Education Cabinet Secretary George Magoha and Interior Cabinet Secretary Fred Matiang’i have in unison agreed to push for reintroduction of caning in schools.
Education Cabinet Secretary George Magoha who was in Egentonto Primary School in South Mugirango Constituency in Kisii County accompanied by Matiang’i, advocated for the reintroduction of corporal punishment in schools to bring back sanity.
“I am adamant that caning should be reintroduced back in schools immediately because we cannot afford to have rogue students running amok in schools unchecked,” said Magoha.
Magoha said that during his time in school, they were caned thoroughly which made him what he is today and that nobody died from the strokes of canes they got from teachers in a bid to instill discipline in the students.
“We need to introduce caning back in schools like yesterday… do not expect our teachers to do the impossible,” Magoha stated.
The same sentiments were echoed by CS Matiang’i, who made it clear that the government has had enough of the indiscipline cases in schools.
“We must discipline our children and we must insist on some things we cannot create a society of animals. So our work is to build schools as they burn them down? It’s tough love, our children must understand one thing that it takes sacrifice from parents to get these things,” Matiang’i noted.
“I am not a subscriber of those things of human rights of the child, because the Bible says spare the rod and spoil the child, I want us to start talking how we will discipline our children,” added Matiang’i.

============

[Assignment 1]
From the article on caning in schools, extract the passage between "Education Cabinet Secretary George Magoha and" and "in the students.", inclusive.
[Assignment 2]
In one to three sentences, explain why Magoha wants caning brought back into schools immediately, according to the article on caning in schools.

[Provided material]
============

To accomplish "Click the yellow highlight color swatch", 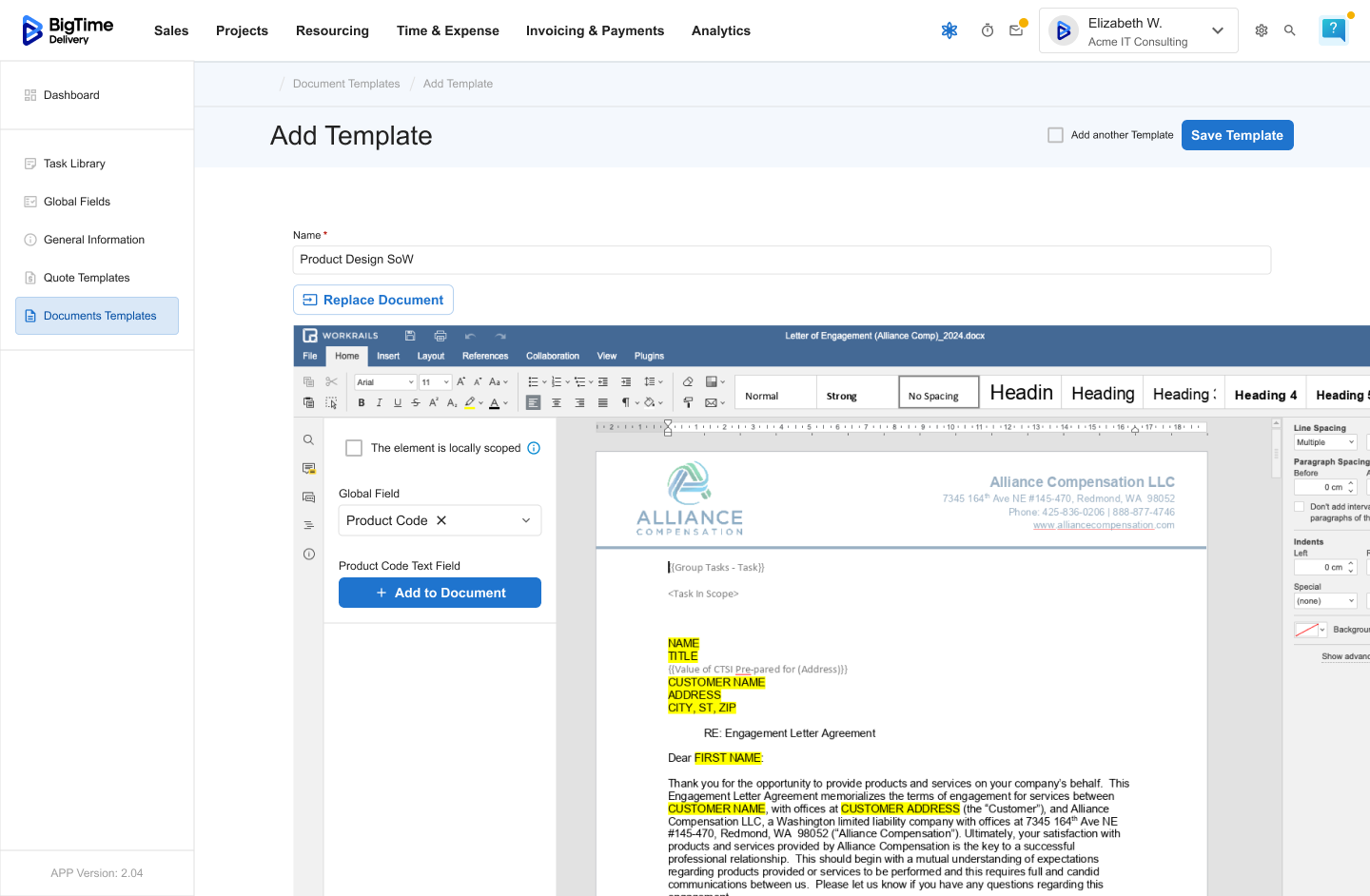I will [470, 403].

============

[Expected answer 1]
Education Cabinet Secretary George Magoha and Interior Cabinet Secretary Fred Matiang’i have in unison agreed to push for reintroduction of caning in schools.
Education Cabinet Secretary George Magoha who was in Egentonto Primary School in South Mugirango Constituency in Kisii County accompanied by Matiang’i, advocated for the reintroduction of corporal punishment in schools to bring back sanity.
“I am adamant that caning should be reintroduced back in schools immediately because we cannot afford to have rogue students running amok in schools unchecked,” said Magoha.
Magoha said that during his time in school, they were caned thoroughly which made him what he is today and that nobody died from the strokes of canes they got from teachers in a bid to instill discipline in the students.

[Expected answer 2]
Magoha says caning must return immediately because schools cannot afford to have rogue students running amok unchecked. He presents corporal punishment as a way to bring back sanity in schools.